Universal unit Centenary Music Holdings said on Friday it had offered 20 pence per share for Sanctuary, which manages artists James Blunt and Elton John and markets merchandise for over 30 big-name acts including Oasis and The Who.
It also handles live events for over 350 artists including Avril Lavigne, Amy Winehouse and James Morrison.
Artist management, live booking and merchandising is a growth area within the industry and the acquisition will help diversify Universal’s revenues, already the world’s largest music group by sales.
“The Sanctuary business will be a good strategic fit for us,” Doug Morris, chairman and chief executive of Universal said. “The union with Universal’s global strength and leadership will further develop Sanctuary and its talent on the international music stage.”
Analysts at Citigroup said Universal owner Vivendi could now be in a position to roll the music artist management service out more fully.
Sanctuary formed when Rod Smallwood met Andy Taylor at Cambridge University in the late 1970s and they started working together to manage up-and-coming heavy metal group Iron Maiden.
The stock traded at nearly 37 pounds in 2000 but has struggled since mid-2005 due to delays at loss-making Urban Records, which it bought in 2003 from Mathew Knowles, father of R&B singer Beyonce.
“The past few years have proved to be a very difficult time for Sanctuary and a very disappointing one for its shareholders,” Sanctuary Chairman Robert Ayling said.
“(The) acquisition ... can allow the Sanctuary business to benefit from the already well-established relationships between Sanctuary and Universal and from a more supportive capital structure, which is in the future interests of artists and employees.”
It said its recorded division had suffered reduced revenue reflecting the adverse trading conditions which are affecting the entire recording industry.
The group made a loss after taxation in the six months to end March 2007 of 6.6 million pounds, compared to a loss of 26.7 million in the first half of the previous year.
However, revenue fell to 63.7 million pounds for the period compared to 65.9 million pounds a year ago.

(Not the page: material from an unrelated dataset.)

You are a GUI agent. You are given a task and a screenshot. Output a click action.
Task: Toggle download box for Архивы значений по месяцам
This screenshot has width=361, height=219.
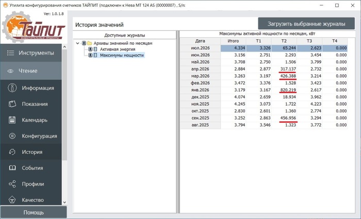(84, 43)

Net debt rose to 59.8 million pounds.
The music industry has seen a spate of deals in recent years as companies struggle with the growth of digital sales and Internet piracy.
Britain’s EMI EMI.L has agreed to a 2.4 billion pounds takeover from private equity group Terra Firma and rival Warner Music Group WMG.N could still make a counter bid. A separate deal between Sony (6758.T) and music group BMG [BERT.UL] is still awaiting approval by European regulators.